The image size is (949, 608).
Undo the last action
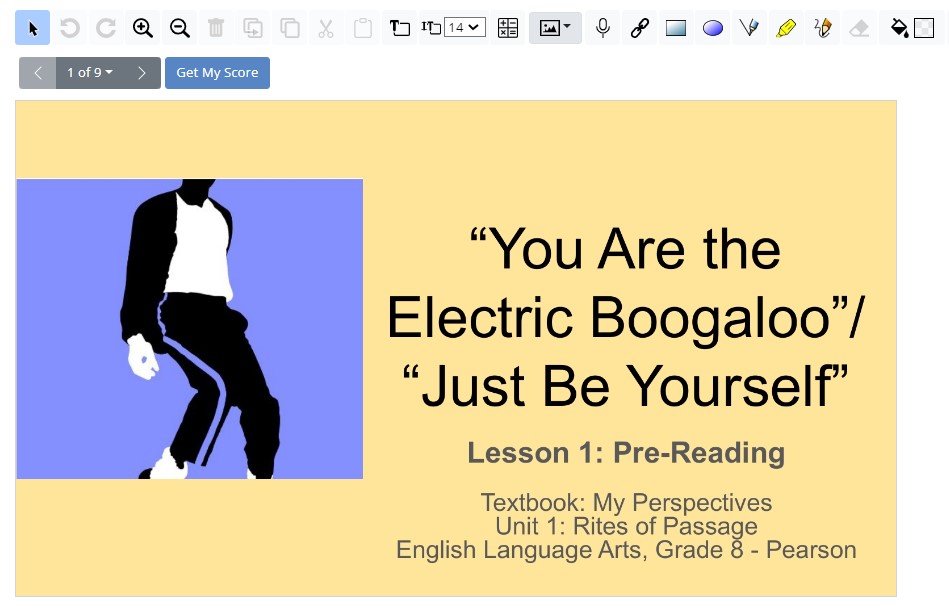tap(69, 27)
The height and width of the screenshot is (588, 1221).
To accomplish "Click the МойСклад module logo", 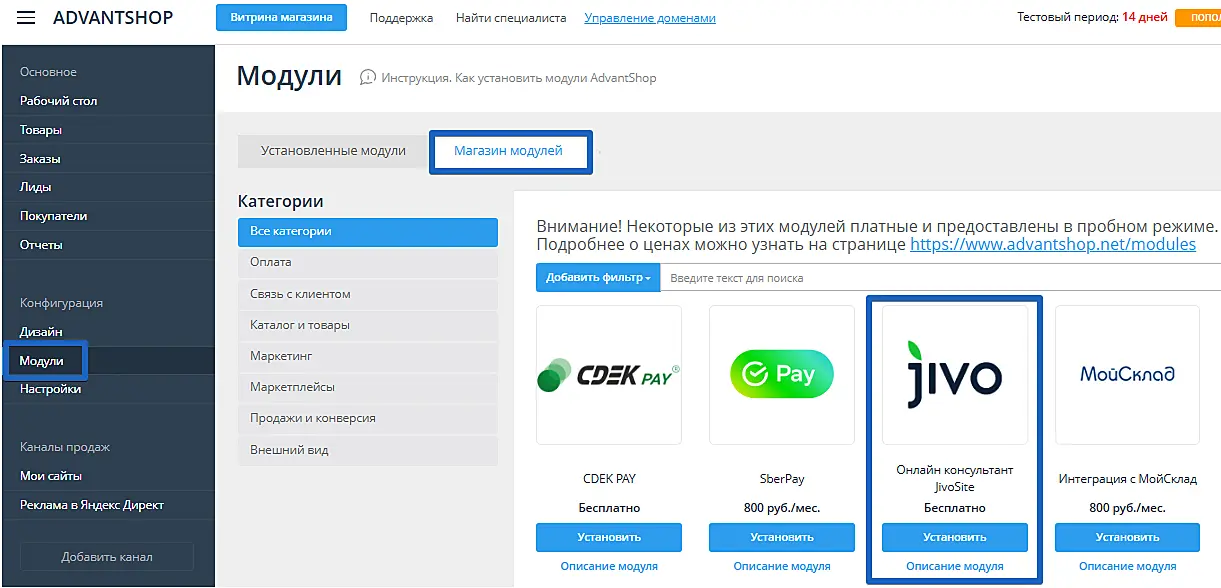I will pos(1127,375).
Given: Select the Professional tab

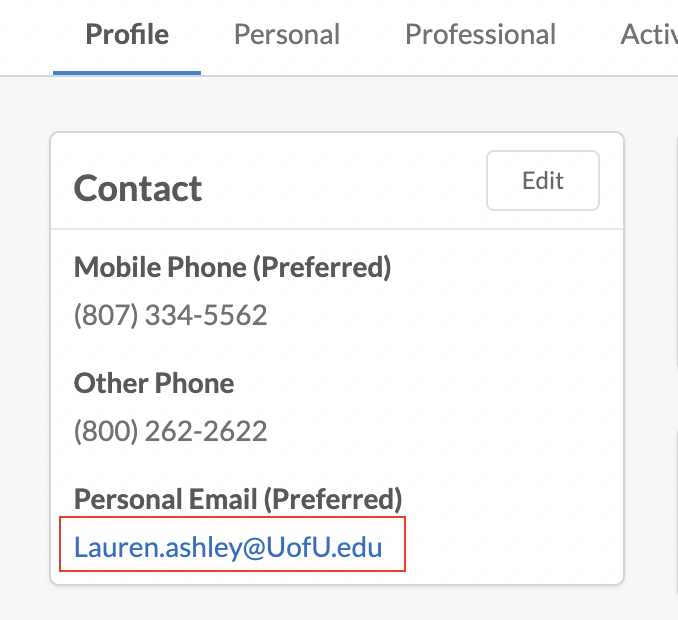Looking at the screenshot, I should 480,35.
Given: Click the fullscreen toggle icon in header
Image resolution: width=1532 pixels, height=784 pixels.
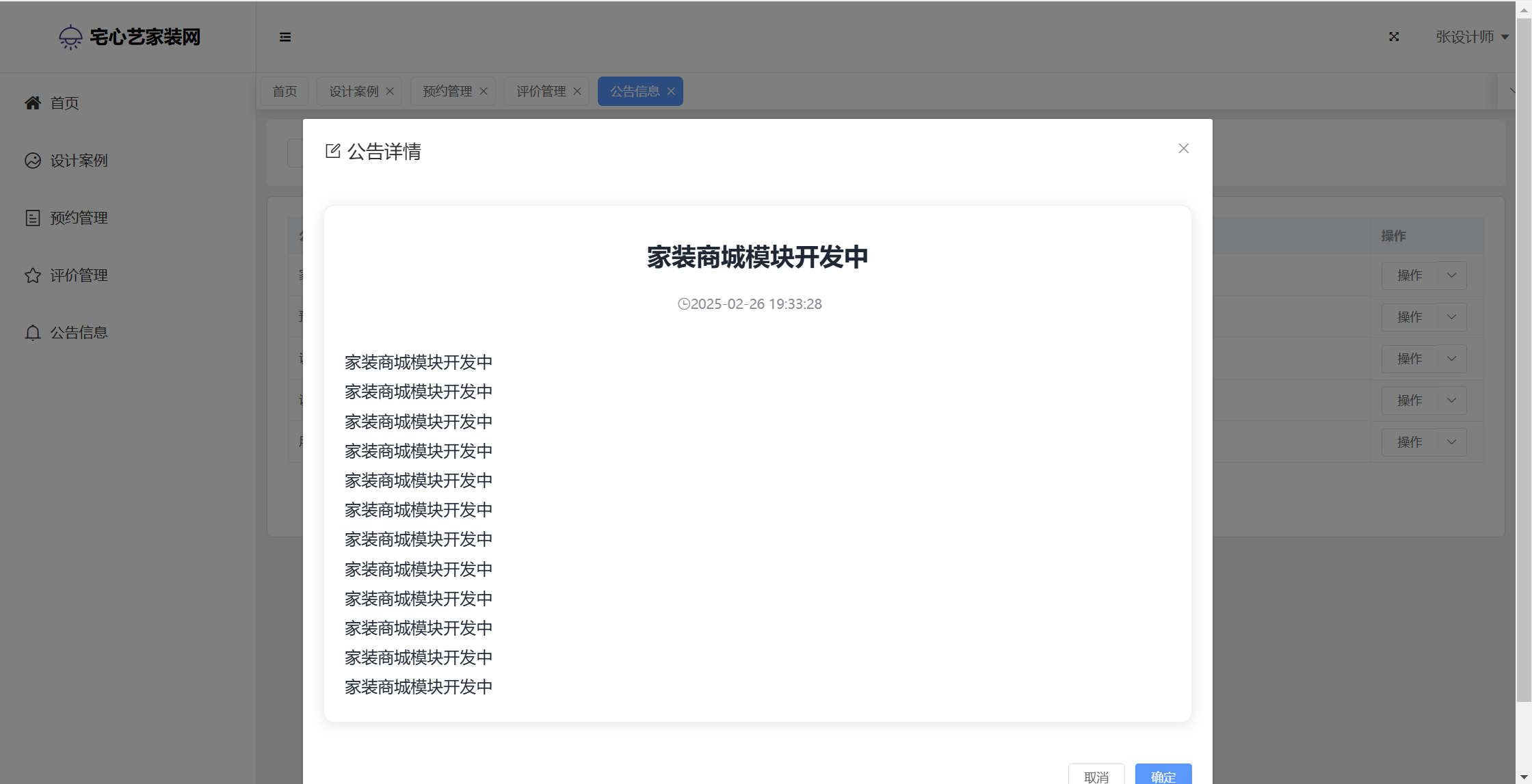Looking at the screenshot, I should [x=1394, y=37].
+ + + +
◆ **REQUIRED TASK**
Please copy the material from the line containing "Given: Select the Professional tab" through the last line, both included, and leave the pictures out.

◆ **THE RESULT**
Given: Select the Professional tab

Looking at the screenshot, I should 480,35.
Given: Click the fullscreen toggle icon in header
Image resolution: width=1532 pixels, height=784 pixels.
Looking at the screenshot, I should [x=1394, y=37].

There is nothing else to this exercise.